Poursuivi pour avoir refusé de se soumettre à un test d’alcoolémie, en raison d’un cancer de la gorge, Canarapen Goinsamy a été acquitté. La magistrate de la Cour de Rodrigues justifie sa décision par le fait que la police n’a pu prouver que le suspect avait conduit en état d’ébriété.
La magistrate Meenakshi Bhogun-Ramjutton, siégeant en Cour de Rodrigues, a acquitté Canarapen Goinsamy, qui était poursuivi pour refus de se soumettre à un test d’alcoolémie. L’individu était au volant d’un van lorsque la police l’a contrôlé, le 30 octobre 2012, à Mont-Lubin, Rodrigues. Selon les policiers, le suspect était ivre et avait même admis avoir bu quelques verres. Toutefois, celui-ci devait refuser de se soumettre à un alcootest, insistant qu’il était atteint d’un cancer de la gorge. La magistrate l’a acquitté car la police n’a pas réussi à prouver le contraire en cour.

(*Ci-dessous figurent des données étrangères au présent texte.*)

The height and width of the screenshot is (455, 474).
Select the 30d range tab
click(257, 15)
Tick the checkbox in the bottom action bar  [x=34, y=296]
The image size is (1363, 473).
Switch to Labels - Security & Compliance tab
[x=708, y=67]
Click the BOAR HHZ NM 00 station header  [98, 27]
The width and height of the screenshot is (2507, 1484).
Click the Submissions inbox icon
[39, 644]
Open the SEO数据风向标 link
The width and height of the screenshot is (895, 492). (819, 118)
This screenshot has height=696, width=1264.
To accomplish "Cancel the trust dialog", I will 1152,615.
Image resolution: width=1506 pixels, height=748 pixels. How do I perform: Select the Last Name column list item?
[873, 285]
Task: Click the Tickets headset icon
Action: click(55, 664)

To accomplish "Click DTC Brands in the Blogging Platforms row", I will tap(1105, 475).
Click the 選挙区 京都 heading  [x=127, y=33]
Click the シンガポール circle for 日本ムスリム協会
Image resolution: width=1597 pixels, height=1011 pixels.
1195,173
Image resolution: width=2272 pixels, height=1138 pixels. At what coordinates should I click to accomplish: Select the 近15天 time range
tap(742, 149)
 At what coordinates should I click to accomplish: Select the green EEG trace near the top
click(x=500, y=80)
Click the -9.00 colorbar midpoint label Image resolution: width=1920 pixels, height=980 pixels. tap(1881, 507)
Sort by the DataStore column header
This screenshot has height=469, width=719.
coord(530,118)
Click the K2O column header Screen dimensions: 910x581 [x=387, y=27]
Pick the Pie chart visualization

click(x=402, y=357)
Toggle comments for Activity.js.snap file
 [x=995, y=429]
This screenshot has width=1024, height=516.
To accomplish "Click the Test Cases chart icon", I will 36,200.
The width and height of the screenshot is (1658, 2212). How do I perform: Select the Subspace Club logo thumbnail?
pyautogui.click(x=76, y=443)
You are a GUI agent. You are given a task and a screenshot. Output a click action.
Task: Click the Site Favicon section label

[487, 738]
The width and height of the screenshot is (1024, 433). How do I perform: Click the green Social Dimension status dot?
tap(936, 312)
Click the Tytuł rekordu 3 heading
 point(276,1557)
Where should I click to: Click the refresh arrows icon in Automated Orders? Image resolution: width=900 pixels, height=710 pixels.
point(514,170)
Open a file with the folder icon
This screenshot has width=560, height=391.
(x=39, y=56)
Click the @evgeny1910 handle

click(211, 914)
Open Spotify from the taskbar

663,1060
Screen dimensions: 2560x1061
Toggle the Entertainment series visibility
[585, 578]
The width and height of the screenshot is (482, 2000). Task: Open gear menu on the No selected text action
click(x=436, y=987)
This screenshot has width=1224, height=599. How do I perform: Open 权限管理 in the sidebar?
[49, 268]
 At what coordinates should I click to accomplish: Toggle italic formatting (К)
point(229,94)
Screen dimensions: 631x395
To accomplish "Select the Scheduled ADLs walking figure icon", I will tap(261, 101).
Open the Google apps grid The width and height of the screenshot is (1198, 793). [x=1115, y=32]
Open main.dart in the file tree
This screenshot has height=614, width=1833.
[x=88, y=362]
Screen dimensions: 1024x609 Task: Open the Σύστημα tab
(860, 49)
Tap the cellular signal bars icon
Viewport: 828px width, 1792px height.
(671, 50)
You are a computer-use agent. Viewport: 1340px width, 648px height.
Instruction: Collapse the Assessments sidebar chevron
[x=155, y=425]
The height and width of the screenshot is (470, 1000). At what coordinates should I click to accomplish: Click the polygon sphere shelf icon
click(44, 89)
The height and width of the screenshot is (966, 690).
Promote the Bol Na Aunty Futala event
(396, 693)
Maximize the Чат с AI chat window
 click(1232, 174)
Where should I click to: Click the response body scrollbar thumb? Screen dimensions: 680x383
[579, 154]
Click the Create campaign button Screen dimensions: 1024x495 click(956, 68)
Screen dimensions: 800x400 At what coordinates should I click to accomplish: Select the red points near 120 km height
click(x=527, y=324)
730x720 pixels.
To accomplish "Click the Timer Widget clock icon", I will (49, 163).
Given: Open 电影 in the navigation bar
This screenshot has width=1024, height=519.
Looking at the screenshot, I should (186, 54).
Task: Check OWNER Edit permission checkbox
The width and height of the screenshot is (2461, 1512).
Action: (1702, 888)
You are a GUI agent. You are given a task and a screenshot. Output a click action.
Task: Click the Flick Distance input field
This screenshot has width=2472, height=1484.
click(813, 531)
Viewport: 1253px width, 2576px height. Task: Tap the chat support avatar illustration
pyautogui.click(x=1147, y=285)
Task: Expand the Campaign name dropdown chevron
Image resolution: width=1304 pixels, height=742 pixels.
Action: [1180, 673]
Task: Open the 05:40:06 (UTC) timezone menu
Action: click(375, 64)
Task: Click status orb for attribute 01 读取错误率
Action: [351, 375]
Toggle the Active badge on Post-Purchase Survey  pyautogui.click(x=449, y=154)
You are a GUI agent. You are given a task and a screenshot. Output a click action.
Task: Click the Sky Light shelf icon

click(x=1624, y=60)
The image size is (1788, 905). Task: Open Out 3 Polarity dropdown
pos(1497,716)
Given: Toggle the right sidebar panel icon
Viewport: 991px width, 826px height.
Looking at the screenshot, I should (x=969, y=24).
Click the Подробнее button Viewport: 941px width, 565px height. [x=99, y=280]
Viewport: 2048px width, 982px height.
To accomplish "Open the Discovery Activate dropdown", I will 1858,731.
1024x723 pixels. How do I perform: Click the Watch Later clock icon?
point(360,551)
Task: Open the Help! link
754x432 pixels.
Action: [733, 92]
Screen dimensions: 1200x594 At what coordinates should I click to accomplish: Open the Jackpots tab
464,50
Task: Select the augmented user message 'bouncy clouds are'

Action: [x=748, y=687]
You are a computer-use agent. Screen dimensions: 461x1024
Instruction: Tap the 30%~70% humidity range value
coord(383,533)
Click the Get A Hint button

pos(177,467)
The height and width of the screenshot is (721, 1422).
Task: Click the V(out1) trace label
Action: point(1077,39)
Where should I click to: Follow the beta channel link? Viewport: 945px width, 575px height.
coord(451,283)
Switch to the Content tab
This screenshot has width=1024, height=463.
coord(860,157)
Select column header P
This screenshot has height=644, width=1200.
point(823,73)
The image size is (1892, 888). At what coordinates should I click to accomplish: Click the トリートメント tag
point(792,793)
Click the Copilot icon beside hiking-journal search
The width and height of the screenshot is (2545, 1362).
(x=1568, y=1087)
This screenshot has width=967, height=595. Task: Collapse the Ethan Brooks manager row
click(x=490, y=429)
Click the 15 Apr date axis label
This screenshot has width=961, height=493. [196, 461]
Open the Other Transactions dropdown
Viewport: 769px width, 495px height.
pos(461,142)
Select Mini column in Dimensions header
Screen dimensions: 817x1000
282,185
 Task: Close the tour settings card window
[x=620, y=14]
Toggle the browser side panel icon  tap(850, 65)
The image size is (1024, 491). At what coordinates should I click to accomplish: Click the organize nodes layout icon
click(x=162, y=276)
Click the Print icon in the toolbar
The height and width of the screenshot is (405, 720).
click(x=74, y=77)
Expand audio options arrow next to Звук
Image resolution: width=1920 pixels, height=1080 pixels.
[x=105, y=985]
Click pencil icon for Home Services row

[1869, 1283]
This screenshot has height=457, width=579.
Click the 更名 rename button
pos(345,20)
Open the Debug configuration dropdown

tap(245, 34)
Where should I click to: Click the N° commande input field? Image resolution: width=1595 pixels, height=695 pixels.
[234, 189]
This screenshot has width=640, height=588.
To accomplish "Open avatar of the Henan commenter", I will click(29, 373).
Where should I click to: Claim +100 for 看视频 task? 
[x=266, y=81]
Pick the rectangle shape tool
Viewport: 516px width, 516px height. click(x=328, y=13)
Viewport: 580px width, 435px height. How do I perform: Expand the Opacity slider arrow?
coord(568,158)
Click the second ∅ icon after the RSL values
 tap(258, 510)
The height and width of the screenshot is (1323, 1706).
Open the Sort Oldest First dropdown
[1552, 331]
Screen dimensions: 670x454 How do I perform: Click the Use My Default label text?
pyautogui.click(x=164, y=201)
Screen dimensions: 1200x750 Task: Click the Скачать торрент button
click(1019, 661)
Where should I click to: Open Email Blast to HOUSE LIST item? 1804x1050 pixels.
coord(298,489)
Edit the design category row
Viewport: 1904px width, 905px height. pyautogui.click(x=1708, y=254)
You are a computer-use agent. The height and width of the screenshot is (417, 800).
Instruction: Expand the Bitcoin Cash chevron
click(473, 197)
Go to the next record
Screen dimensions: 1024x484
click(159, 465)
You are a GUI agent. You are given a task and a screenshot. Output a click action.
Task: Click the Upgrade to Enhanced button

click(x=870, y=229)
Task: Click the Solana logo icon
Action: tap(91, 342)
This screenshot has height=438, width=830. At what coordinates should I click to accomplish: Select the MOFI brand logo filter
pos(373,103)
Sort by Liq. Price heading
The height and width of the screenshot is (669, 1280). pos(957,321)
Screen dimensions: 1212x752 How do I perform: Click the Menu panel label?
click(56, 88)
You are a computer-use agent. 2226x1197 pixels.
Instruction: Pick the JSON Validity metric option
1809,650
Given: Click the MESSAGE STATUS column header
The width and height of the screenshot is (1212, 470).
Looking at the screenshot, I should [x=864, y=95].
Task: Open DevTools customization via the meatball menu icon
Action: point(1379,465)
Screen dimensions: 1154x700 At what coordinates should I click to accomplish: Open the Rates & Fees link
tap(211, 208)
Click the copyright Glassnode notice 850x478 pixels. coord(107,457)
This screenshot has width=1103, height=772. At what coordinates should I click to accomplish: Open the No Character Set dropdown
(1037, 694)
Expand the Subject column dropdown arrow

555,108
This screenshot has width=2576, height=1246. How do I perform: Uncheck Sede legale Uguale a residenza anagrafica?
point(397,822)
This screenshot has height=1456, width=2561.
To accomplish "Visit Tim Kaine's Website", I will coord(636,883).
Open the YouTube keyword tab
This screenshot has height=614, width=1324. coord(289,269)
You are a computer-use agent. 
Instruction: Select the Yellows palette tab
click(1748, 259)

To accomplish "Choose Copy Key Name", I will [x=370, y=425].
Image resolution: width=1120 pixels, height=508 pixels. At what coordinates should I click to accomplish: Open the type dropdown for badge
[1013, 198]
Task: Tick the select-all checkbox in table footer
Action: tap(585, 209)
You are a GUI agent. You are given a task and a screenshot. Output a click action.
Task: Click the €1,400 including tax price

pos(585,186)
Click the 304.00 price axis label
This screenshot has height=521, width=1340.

Le Rodriguais était poursuivi pour avoir « failing to undergo breath test » contraire aux sections 123G (1) (a) et  (2)(a) de la Road Traffic Act. Il était au volant d’un van quand la police devait le contrôler le 30 octobre 2012, à Mont Lubin. L’homme avait plaidé non coupable de la charge retenue contre lui et était défendu par Me Rex Stephen. Le policier qui effectuait la track down operation à Mont-Lubin ce jour-là explique avoir demandé à l’accusé de s’arrêter pour être contrôlé. L’homme était ivre, affirme le policier, et était suspecté de conduire en état d’ivresse. Canrapen Goinsamy aurait d’ailleurs concéder avoir pris « quelques verres de whisky », demandant au policier de ne pas le verbaliser car il gagnait sa vie comme chauffeur à Maurice.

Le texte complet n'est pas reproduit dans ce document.